I am trying to formalize my understanding of how best to measure the performance of a binary detector. (See previous question here). I had looked into ROC curves for doing this however based on previous research and feedback here I think ROC curves are too simplistic. Here is the problem I face:
Context:
I have a microphone that is setup in a park. The mic takes in inputs and an algorithm runs in the background that is supposed to detect the rustle of leaves. (Animal approaching, something in the bushes, etc). It does this by insert time-frequency-detection-scheme here, but that is not the issue. The end result of course is a 'Yes' or 'No', (So a binary detector), indicating whether or not leaves are indeed rustling.
Main Question(s):
How can/should I characterize this detector's performance, vis-a-vis true positive and false positive rates? (If that is the wrong way to go about it, then what is the right way?)

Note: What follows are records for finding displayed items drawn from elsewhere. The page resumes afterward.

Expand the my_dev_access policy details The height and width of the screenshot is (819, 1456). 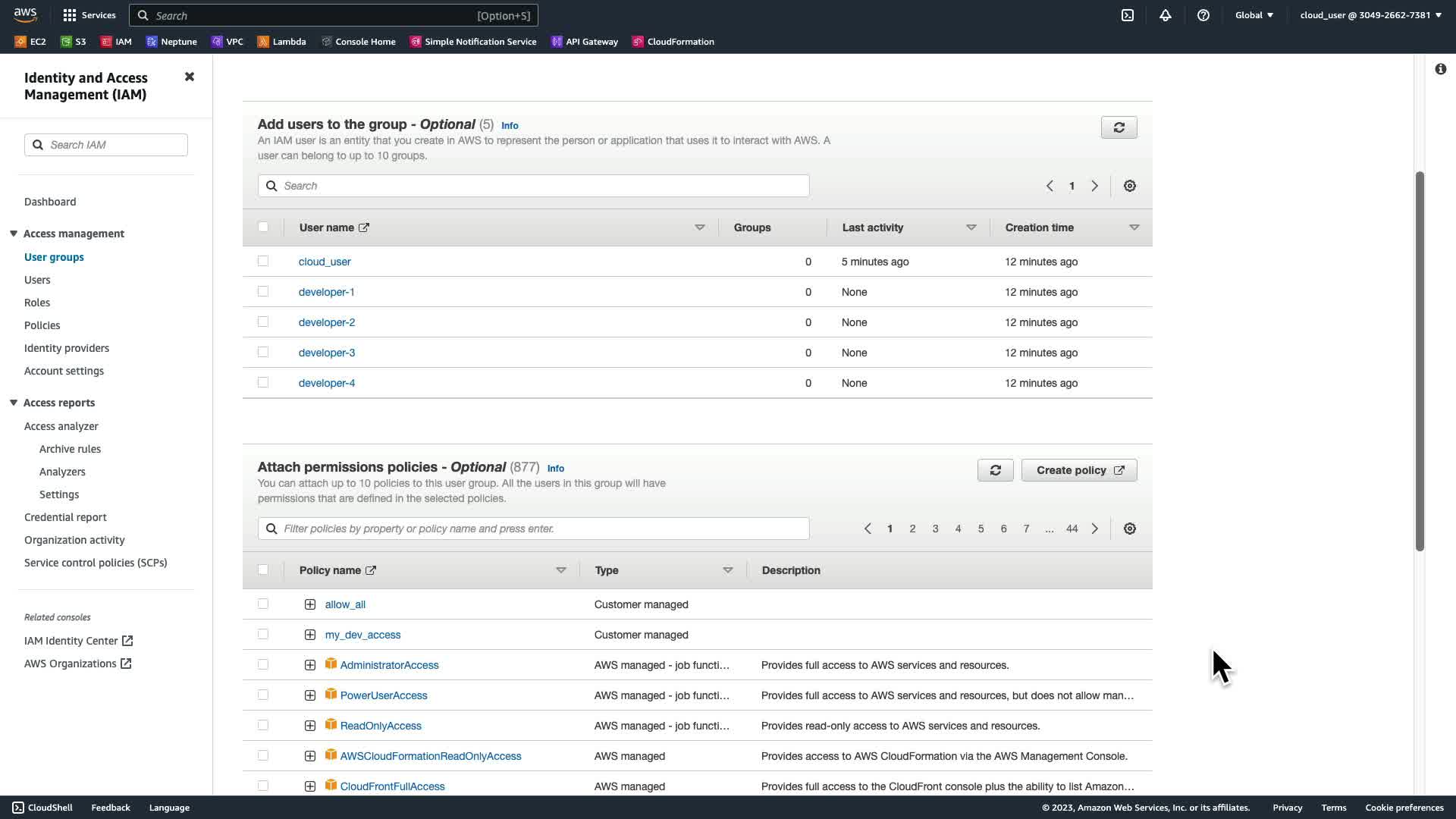point(310,635)
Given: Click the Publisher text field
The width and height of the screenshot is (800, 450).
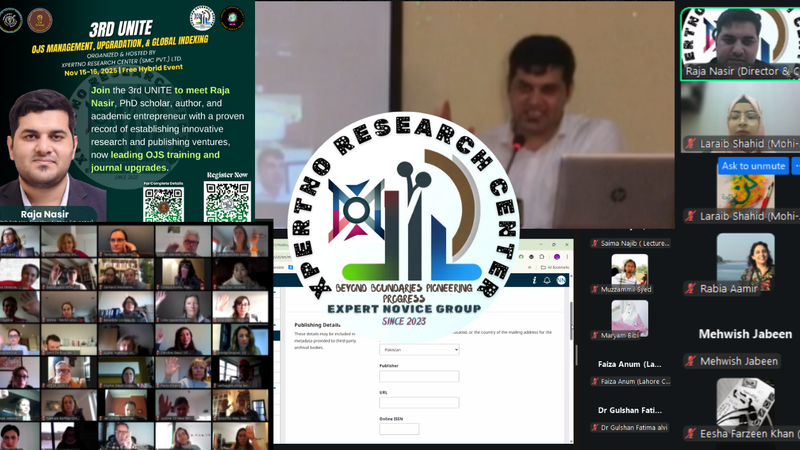Looking at the screenshot, I should pos(419,377).
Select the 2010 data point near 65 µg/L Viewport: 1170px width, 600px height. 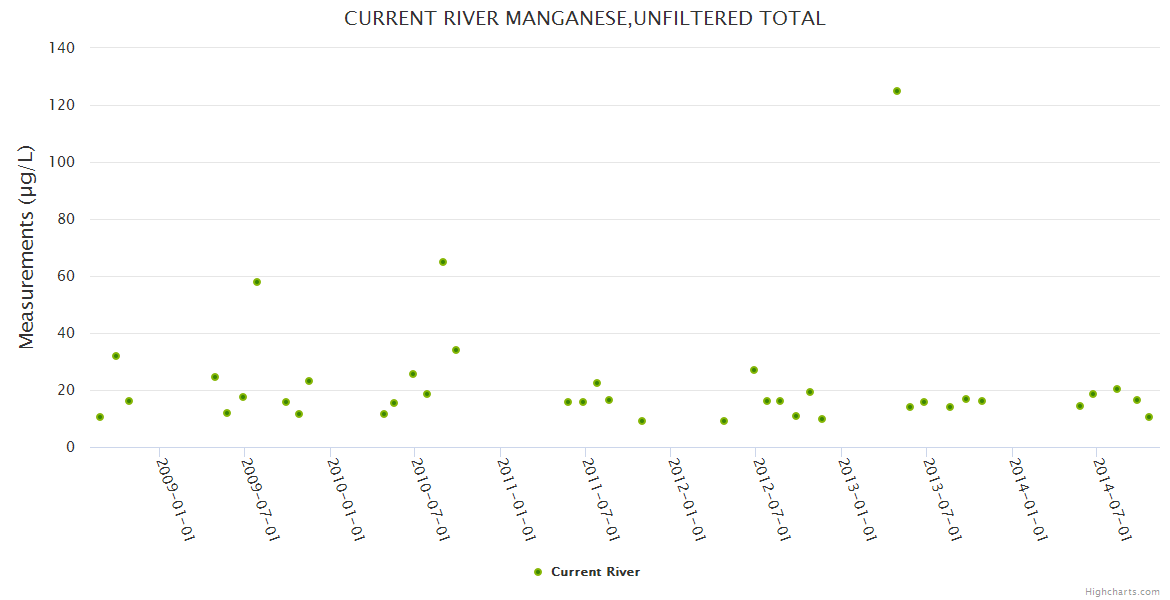click(x=443, y=262)
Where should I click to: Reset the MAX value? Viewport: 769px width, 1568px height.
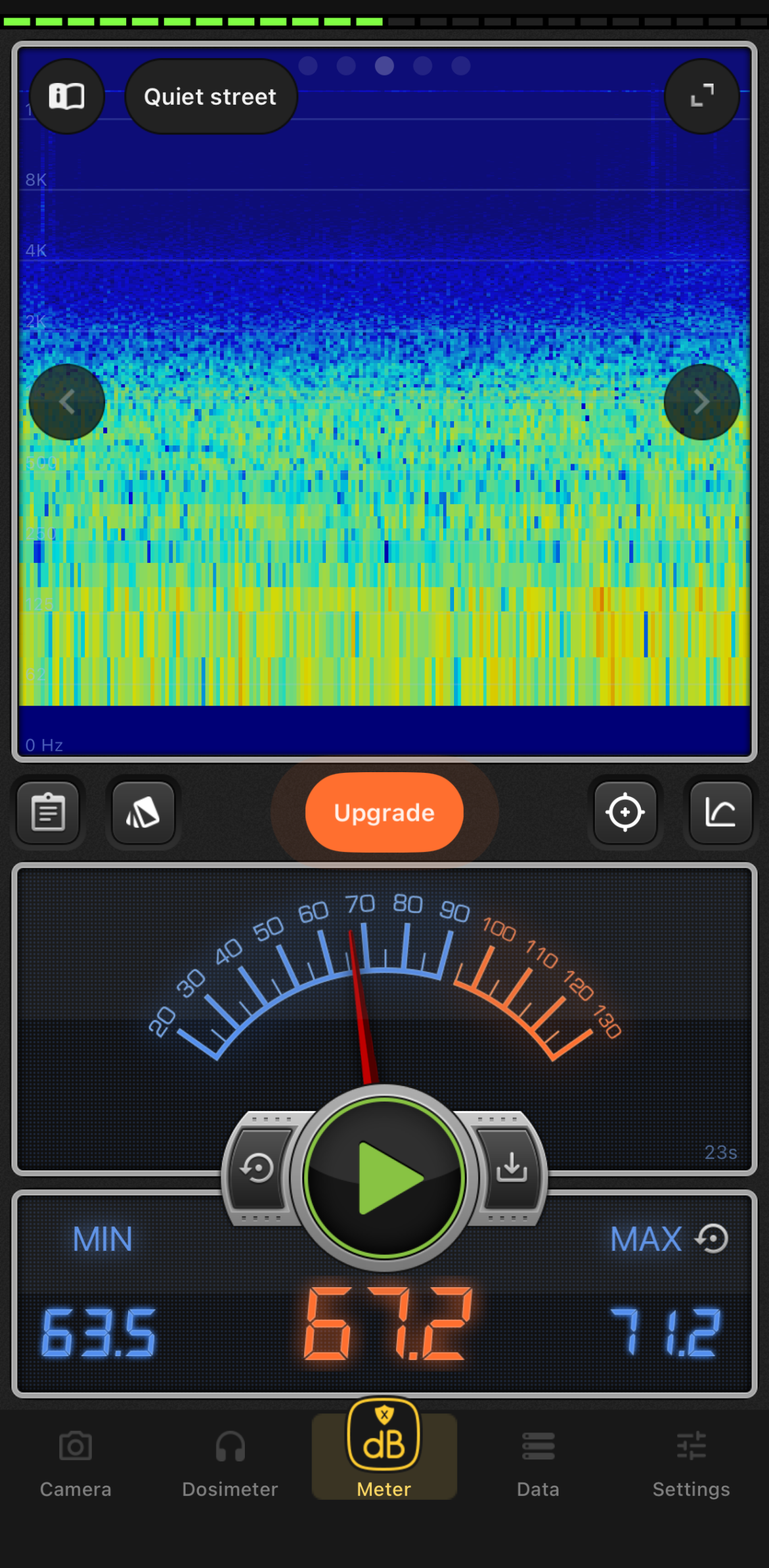pyautogui.click(x=712, y=1239)
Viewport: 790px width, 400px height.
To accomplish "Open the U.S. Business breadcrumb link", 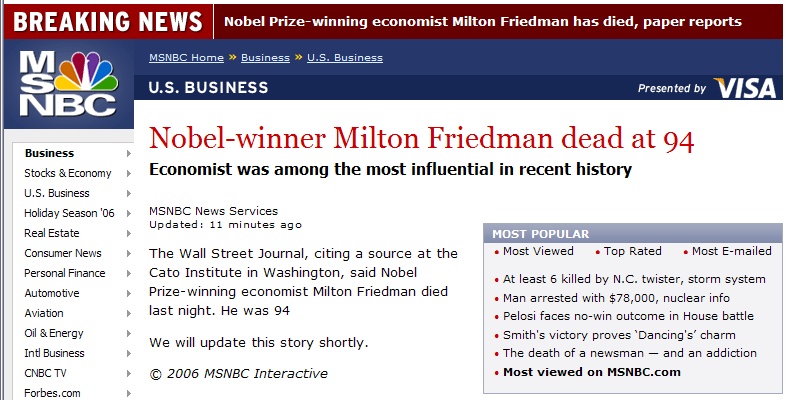I will [345, 58].
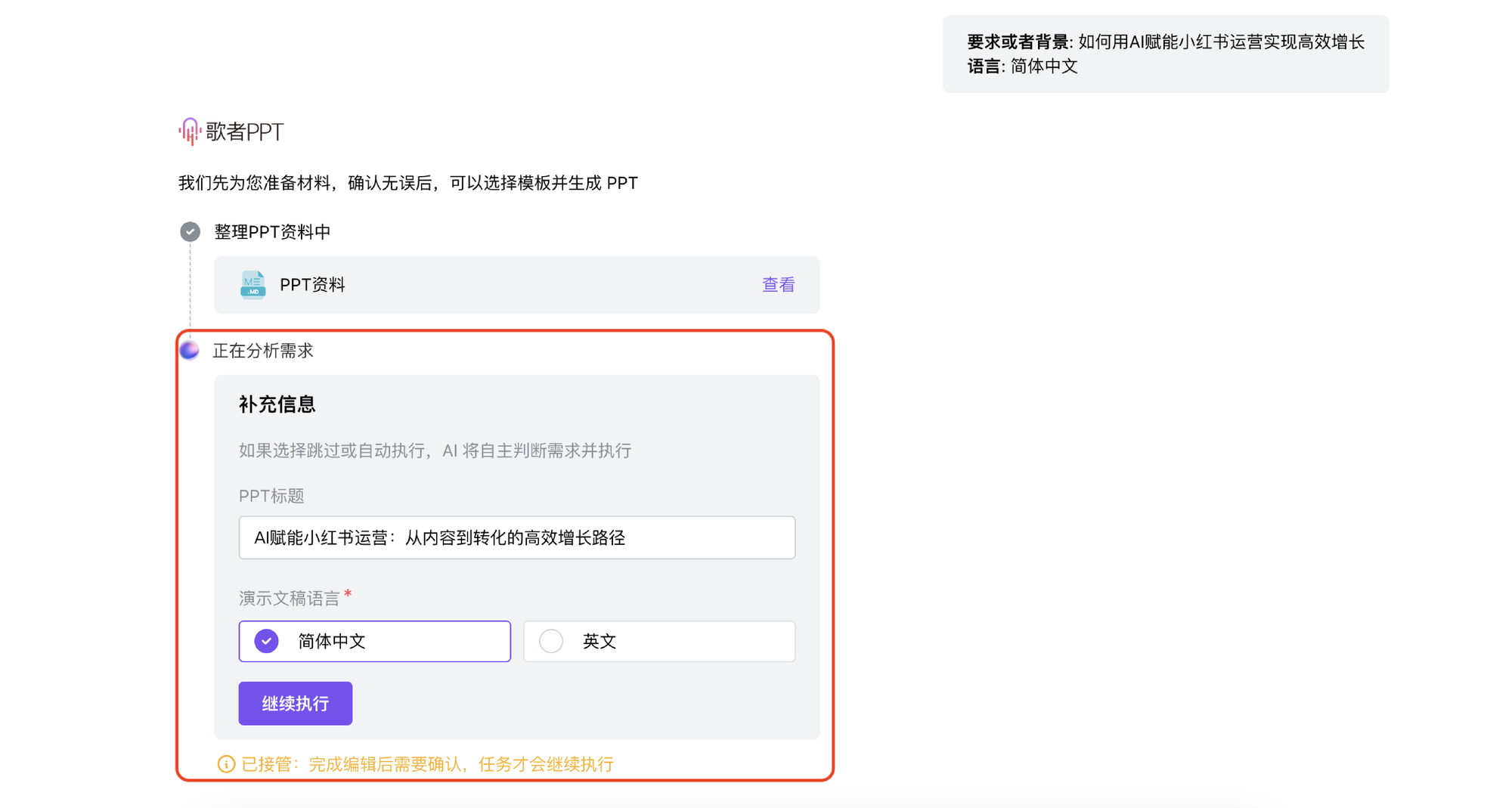The width and height of the screenshot is (1512, 808).
Task: Click the 歌者PPT name text
Action: (x=245, y=132)
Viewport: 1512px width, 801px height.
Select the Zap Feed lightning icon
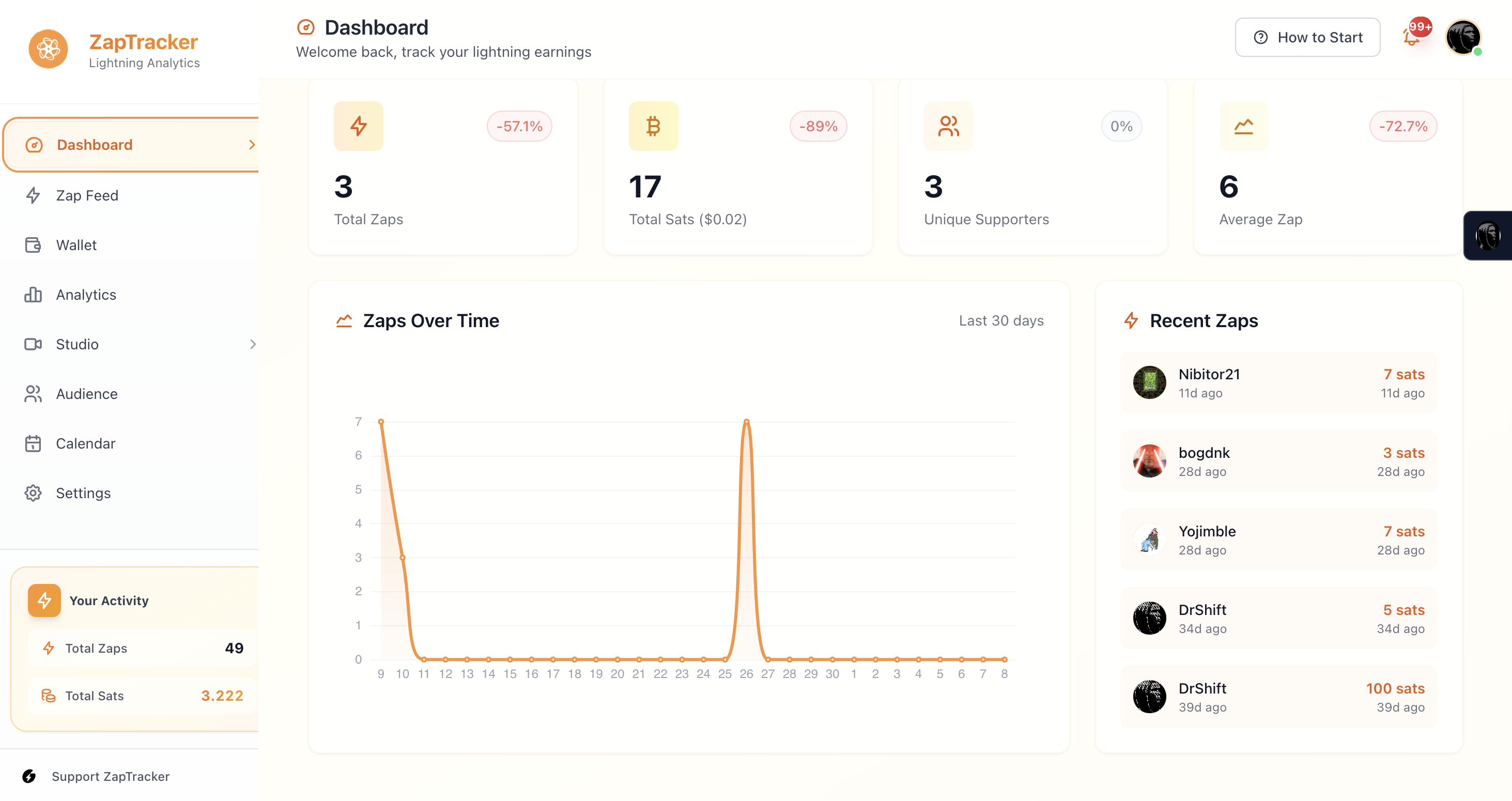[x=33, y=195]
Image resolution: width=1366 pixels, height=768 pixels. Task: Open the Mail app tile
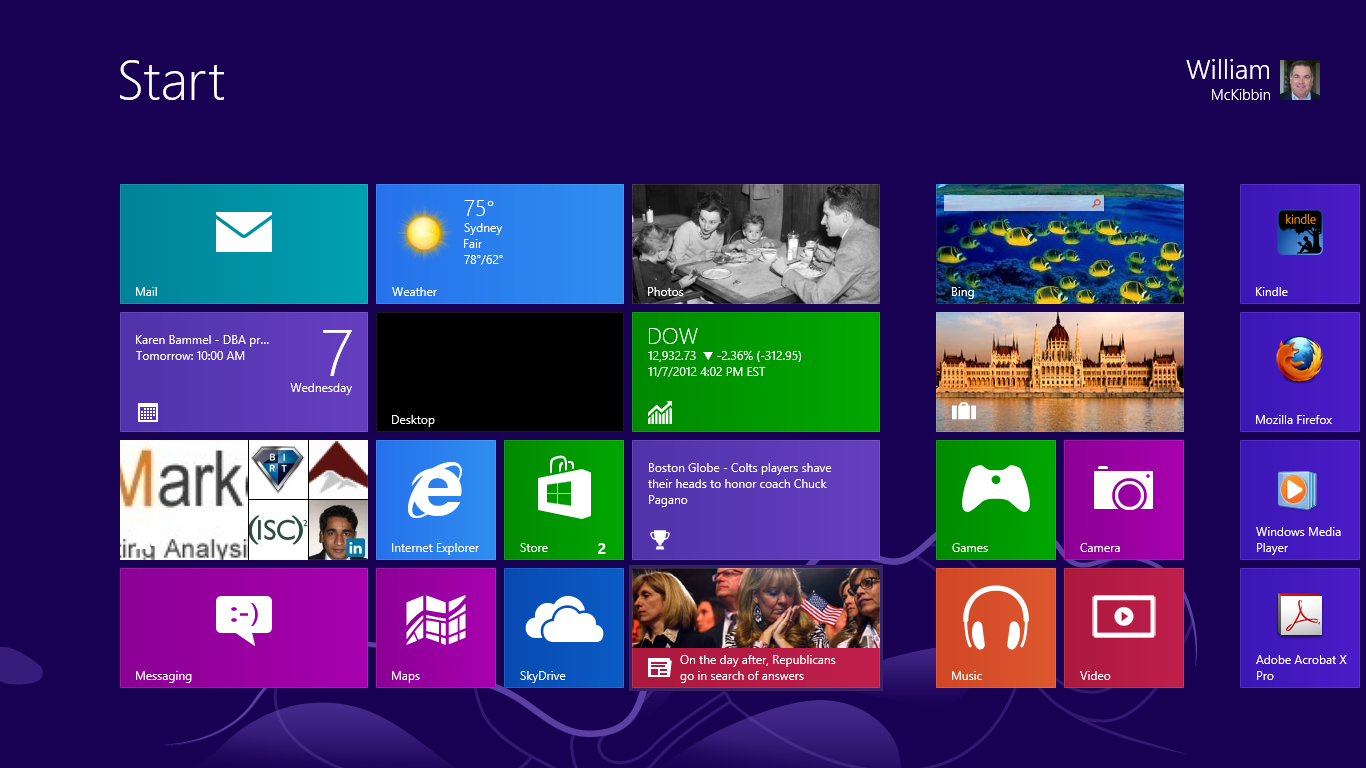pyautogui.click(x=243, y=243)
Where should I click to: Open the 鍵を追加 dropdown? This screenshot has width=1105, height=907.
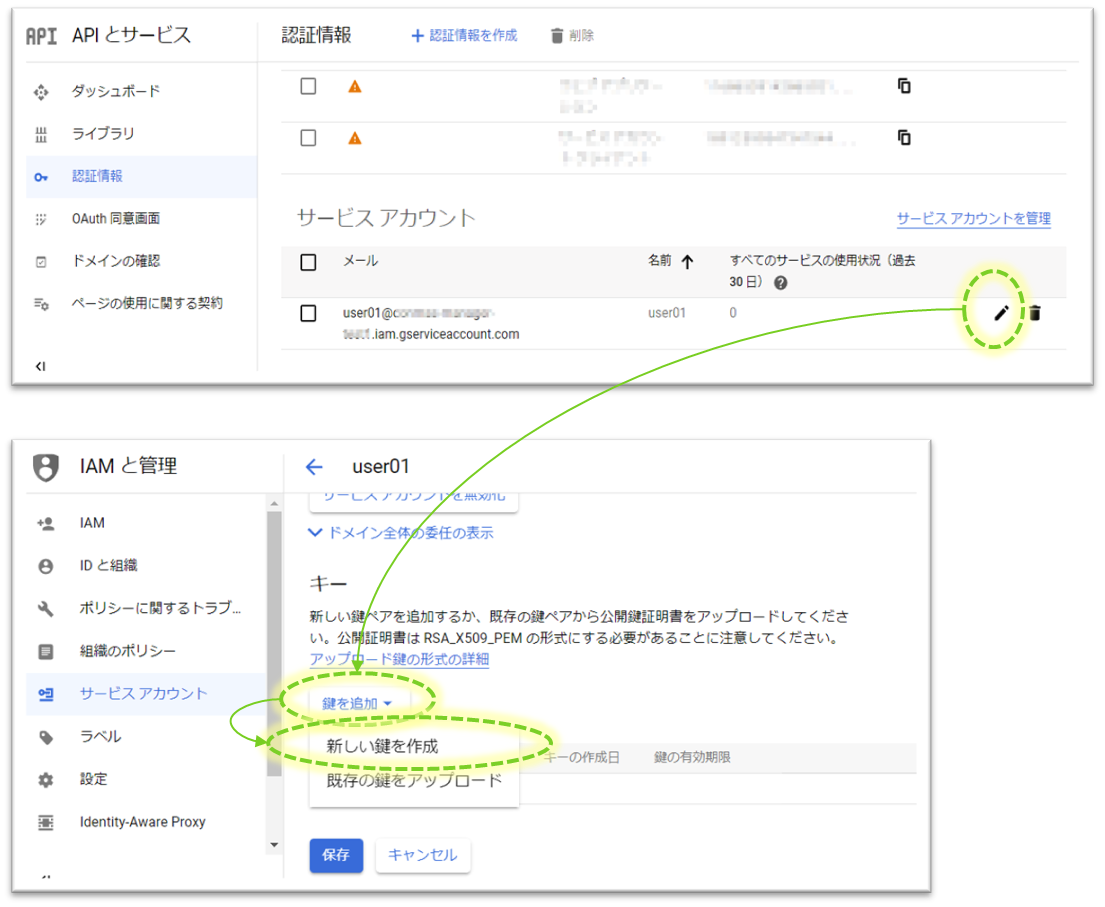[x=357, y=703]
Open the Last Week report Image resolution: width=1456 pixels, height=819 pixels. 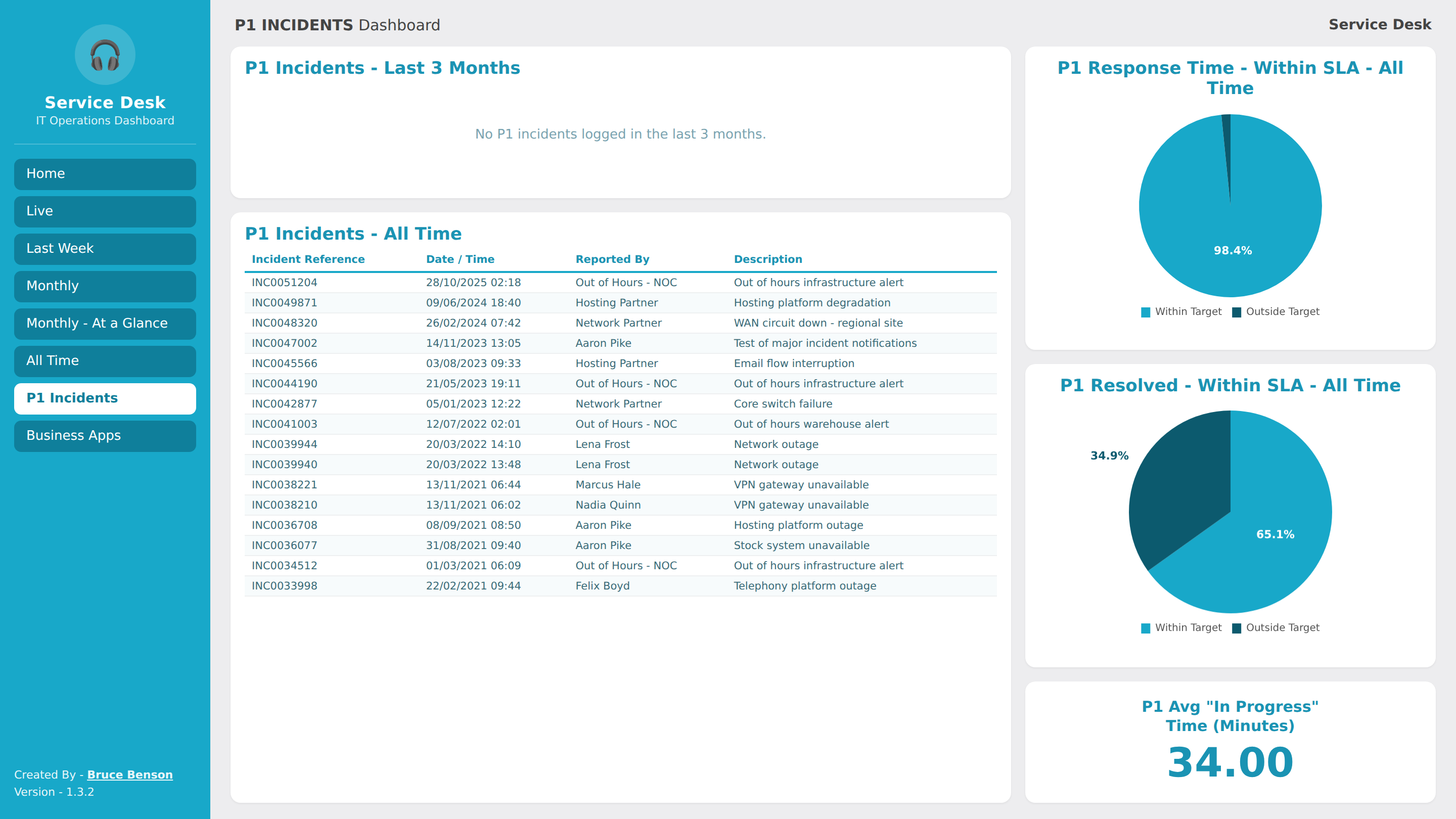pyautogui.click(x=105, y=249)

I understand that to generate a false-positive analysis, requires a false-positive model. In this case, the false-positive model is not something simple like white noise, but spans almost any signal possibility. Therefore, how can we model all those possibilities?
Thoughts:
My current solution/thought is to measure a true-positive rate and false-positive rate to characterize detector performance. (For given settings/thresholds).
Thus, for given and fixed detector settings, I test its true-positive rate by rustling leaves (within a specified range), and see if it detects the incidents. This will give me a true-positive rate. (A consistent 'Yes').
However I am stumped as to how to measure the false-positive rate.
I do not understand how to do this, because the mic is outside and subject to anything - cars, people, animals, thunder storms, just life. In other words, just about any combination or permutation of signals imaginable is possible. How then does one test its false positive rate?